Under ICWA, social workers must work harder to avoid removing Indian children from their homes than they would for non-Indian children. If foster care and adoption are necessary, then active efforts need to be made to place the child with an Indian family.

The Goldwater Institute, the Arizona-based conservative advocacy group that is bringing the suit, says those requirements are discriminatory because they apply only to Indian children, even those who have no connection to their tribes.

Goldwater Institute also argues that ICWA harms Indian children by making it more difficult for them to be removed from abusive or neglectful homes.

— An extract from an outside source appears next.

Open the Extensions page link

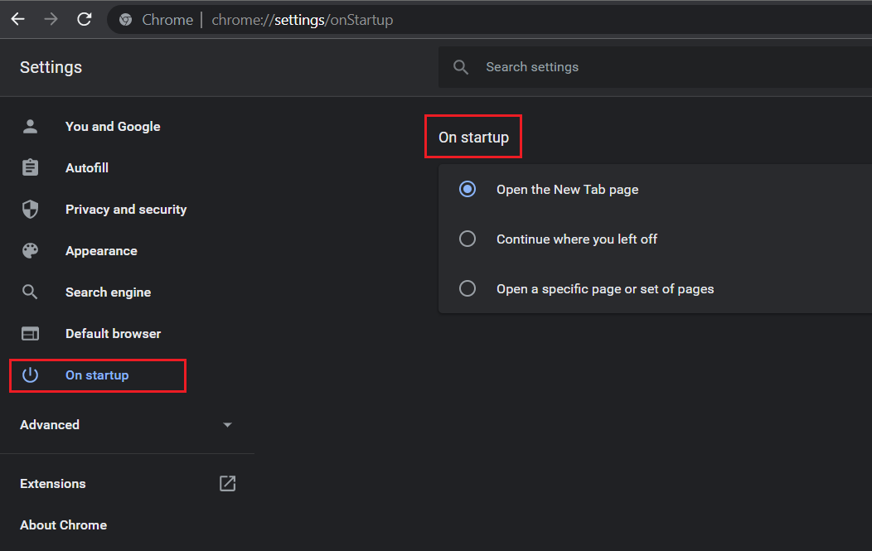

And the limited supply of available Indian adoptive families means it can take longer to find a child a permanent family.

“ICWA was enacted for good intentions,” said Adi Dynar, a research attorney at the institute. “But the way it’s been applied throughout the U.S. has been very bad in taking care of the best interests of children.”

Several Indian groups across the country counter that the lawsuit would “undo decades of progress in child welfare made possible by ICWA.”

America’s history of assimilating Indian children into white families dates to the 1860s, according to a legal brief filed by the National Congress of American Indians and other groups. A superintendent of Indian Affairs said in 1865 that the country’s policy should be that “Indian children over five years old should be taken away from under the authority and influence of their savage parents (from whom they absorb only poisonous barbarism) and placed wholly under the control of white male and female teachers.” Thousands of Indian children under that policy were sent to white boarding schools to be assimilated.

When boarding schools went out of favor in the mid-20th century, states implemented a federal policy that mandated Indian children be adopted primarily to non-Indian families “in order to reduce the populations of Indian reservations, lower the federal government’s cost obligations at boarding schools, and satisfy a growing demand for adoptive children.”

By the 1970s, when Congress passed ICWA, “between 25 and 35 percent of all Indian children nationwide had been removed from their families with about 90 percent of those children placed in non-Indian homes.”

The National Congress of American Indians and other pro-ICWA groups have filed a motion seeking to have Goldwater’s suit dismissed. Goldwater is seeking approval for a class-action suit that would add all Arizona Indian children and non-Indian foster families as plaintiffs.